Sun 14 Jun 2015
Reviewed by William F. Deeck: STUART PALMER – The Puzzle of the Silver Persian.
Posted by Steve under Reviews[6] Comments
William F. Deeck
STUART PALMER – The Puzzle of the Silver Persian. Doubleday/Crime Club, hardcover, 1934. Dell #18, paperback, mapback edition, 1943. Bantam, paperback, 1986. Rue Morgue Press, trade paperback, 2010.
Miss Hildegarde Withers is spending the reward money from the last investigation she was involved in on a trip to Europe.
Unfortunately, she is seasick the first few days of the voyage and misses out on the activities that presumably drive a young lady to suicide by leaping off the ship six hundred miles from shore.
Or was the young lady pushed or pulled off the ship? The bar steward is accused of murdering her and takes cyanide in full view of the police. This clears up the case, in the minds of some.
Later on, however, the ship’s passengers who dined at the table with the no-longer-presumed suicide start getting black-bordered warnings. Then one of her tablemates dies, seemingly by accident. Another comes near death by poisoned cigarettes, obviously not a fortuitous circumstance.
Miss Withers investigates — and mucks it up, as far as I’m concerned. She also, at least in this novel, is a creature without personality. Stuart Palmer, it would seem, assumes either that his readers will know Miss Withers well and he doesn’t have to expend energy establishing her reality or that it really doesn’t matter if she’s not a distinct individual.
Also not believable is the pharmacopeia aboard the ship. It contains potassium of cyanide and, apparently, sodium of cyanide. What fearsome distempers these are intended to cure is left to the imagination.
There is, in addition, a chief inspector of Scotland Yard who tastes the contents of the jar in which the potassium of cyanide is supposed to be. A trifle foolhardy, one would think.
For puzzle lovers — and those who like novels in which cats figure prominently — only.
June 14th, 2015 at 6:58 pm
Not my favorite Palmer of Hildy, but I liked it better than this.
Granted he is relying on us knowing her, and may stretches the ships pharmacy, though I’m not sure about the drugs. Cyanide in both forms has industrial usage and might well be kept in the pharmacy under lock and key though it doesn’t sound as if this was that thought out.

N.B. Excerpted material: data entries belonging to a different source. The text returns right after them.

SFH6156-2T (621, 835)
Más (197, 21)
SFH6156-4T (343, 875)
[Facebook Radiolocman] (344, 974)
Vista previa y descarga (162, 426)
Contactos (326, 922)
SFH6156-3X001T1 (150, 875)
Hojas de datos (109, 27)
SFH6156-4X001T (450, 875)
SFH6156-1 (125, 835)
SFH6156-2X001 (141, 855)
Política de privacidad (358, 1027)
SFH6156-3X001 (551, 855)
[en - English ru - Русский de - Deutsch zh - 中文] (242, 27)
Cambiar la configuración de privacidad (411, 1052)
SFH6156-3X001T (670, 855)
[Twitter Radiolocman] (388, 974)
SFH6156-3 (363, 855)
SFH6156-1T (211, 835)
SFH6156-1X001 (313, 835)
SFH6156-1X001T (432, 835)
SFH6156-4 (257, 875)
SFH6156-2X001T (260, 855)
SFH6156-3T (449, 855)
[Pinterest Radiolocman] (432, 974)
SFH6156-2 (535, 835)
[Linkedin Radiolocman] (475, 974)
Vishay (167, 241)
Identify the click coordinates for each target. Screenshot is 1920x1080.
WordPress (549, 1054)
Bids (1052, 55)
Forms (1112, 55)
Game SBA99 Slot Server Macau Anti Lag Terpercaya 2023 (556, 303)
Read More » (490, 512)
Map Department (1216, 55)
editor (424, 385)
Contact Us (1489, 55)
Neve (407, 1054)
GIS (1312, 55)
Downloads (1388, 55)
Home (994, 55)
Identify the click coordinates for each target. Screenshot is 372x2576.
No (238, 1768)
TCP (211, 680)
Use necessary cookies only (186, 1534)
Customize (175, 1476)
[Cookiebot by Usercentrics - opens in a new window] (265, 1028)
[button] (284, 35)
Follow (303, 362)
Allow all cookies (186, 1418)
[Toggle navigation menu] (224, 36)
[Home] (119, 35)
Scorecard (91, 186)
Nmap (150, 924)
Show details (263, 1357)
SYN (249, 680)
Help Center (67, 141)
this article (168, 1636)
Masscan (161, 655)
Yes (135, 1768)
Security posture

I can’t say I read Hildy exactly as a fair play detective story any more than I did Rice or the North’s. These weren’t books I looked for the Detective Club rules in. Some writers I just went along for the ride and Palmer was one.
June 14th, 2015 at 7:02 pm
I haven’t read this book, so wondering where the cat comes in, I checked out the Rue Morgue page for the book, and came up with the following:
“She [Hildegarde] accepts an invitation to visit the Cornwall home of a fellow passenger, the Honorable Emily Pendavid, who lives in the oldest inhabited castle in England along with her nephew and a handsome silver Persian cat, and it’s there that the pieces finally fall into place for Hildy.”
And that’s all I know.
June 15th, 2015 at 7:30 am
I’ve read and enjoyed several Stuart Palmer books but this was the only one I didn’t like. I couldn’t even finish the book.
June 15th, 2015 at 1:18 pm
I hadn’t realized it until I went looking, but quite a while back (almost six years ago) I posted a review of one of Palmer’s other Hildegarde Withers’ mysteries, THE PUZZLE OF THE RED STALLION:
“This is a good but far from great example of the 1930s concept of the comic crime novel, and no, you should not expect anything resembling good professional procedure on the part of the police and medical experts who are called in. In fact, quite oppositely, both are fairly inept at what they are supposed to do.
“But what can you expect when the police allow an old maid, a spinster, if you will, to follow the head of homicide around on his cases, picking up and stashing away clues at her own discretion, running interference for him when he’s about to go off in wrong directions, and generally being in charge of the case, albeit of course strictly unofficially?
“Comedy is a matter of taste, and in this case, it worked only intermittently for me. The was the sixth novel Hildegarde Withers was in, and by this time I think Stuart Palmer simply fired up the plot and let things cruise along on automatic.”
For the full review:
https://mysteryfile.com/blog/?p=1350
June 19th, 2015 at 10:31 am
I think Hildegarde Withers mysteries are an acquired taste. Stuart Palmer’s sense of humor may not be every reader’s cup of tea.
June 19th, 2015 at 10:51 am
That seems to be the consensus, George.